• [Task brief] Count the lines below that contain "agent". Give only the number.

———

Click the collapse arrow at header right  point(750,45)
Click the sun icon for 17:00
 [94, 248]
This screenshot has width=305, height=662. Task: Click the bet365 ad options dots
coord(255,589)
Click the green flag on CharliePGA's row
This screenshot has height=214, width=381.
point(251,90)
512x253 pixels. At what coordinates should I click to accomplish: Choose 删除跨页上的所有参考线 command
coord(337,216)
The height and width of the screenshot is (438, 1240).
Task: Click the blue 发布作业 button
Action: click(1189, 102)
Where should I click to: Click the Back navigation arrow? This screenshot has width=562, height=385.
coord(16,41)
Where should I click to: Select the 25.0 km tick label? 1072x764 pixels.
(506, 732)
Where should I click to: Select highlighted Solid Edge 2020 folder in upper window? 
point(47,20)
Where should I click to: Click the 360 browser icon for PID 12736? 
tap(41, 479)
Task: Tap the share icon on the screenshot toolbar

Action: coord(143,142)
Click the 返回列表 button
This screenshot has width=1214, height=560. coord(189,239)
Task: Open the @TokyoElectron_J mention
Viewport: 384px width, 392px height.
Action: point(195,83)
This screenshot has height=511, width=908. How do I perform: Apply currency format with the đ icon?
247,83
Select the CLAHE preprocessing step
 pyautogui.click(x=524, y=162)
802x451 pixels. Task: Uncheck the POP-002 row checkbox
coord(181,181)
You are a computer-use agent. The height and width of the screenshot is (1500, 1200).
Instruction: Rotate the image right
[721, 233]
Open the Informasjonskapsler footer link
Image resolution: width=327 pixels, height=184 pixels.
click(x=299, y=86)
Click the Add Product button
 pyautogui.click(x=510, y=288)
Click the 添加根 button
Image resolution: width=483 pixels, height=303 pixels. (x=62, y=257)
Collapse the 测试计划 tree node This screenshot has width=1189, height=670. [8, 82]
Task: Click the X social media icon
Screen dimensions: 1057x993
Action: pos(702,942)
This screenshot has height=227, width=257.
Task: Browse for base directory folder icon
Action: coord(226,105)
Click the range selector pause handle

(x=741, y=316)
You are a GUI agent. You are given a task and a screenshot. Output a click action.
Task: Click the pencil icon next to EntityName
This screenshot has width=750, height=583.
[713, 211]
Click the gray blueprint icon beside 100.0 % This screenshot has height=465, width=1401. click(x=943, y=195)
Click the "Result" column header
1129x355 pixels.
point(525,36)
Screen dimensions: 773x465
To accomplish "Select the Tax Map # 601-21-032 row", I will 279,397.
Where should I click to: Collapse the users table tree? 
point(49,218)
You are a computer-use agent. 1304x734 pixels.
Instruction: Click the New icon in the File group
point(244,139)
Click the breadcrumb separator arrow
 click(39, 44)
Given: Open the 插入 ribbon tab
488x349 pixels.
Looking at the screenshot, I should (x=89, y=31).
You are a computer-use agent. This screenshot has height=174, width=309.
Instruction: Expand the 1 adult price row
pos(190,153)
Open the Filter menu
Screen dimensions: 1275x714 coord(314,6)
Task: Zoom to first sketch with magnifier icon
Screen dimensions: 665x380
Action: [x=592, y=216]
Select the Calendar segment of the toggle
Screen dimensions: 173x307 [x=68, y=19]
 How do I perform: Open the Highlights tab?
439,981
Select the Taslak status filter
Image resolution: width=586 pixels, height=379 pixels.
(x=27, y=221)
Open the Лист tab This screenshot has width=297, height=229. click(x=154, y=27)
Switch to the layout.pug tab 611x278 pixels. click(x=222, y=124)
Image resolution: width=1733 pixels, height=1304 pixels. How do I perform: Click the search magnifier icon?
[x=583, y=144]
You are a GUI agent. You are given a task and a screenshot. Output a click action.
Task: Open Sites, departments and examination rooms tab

———

• [Finished task] 5